*** Block opens ***

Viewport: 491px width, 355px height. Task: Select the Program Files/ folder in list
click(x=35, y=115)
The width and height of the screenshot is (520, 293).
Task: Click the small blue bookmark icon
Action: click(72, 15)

*** Block closes ***

### Task prompt
Set down each entry from above once more, exactly as written.

### Exercise result
Viewport: 491px width, 355px height. Task: Select the Program Files/ folder in list
click(x=35, y=115)
The width and height of the screenshot is (520, 293).
Task: Click the small blue bookmark icon
Action: click(72, 15)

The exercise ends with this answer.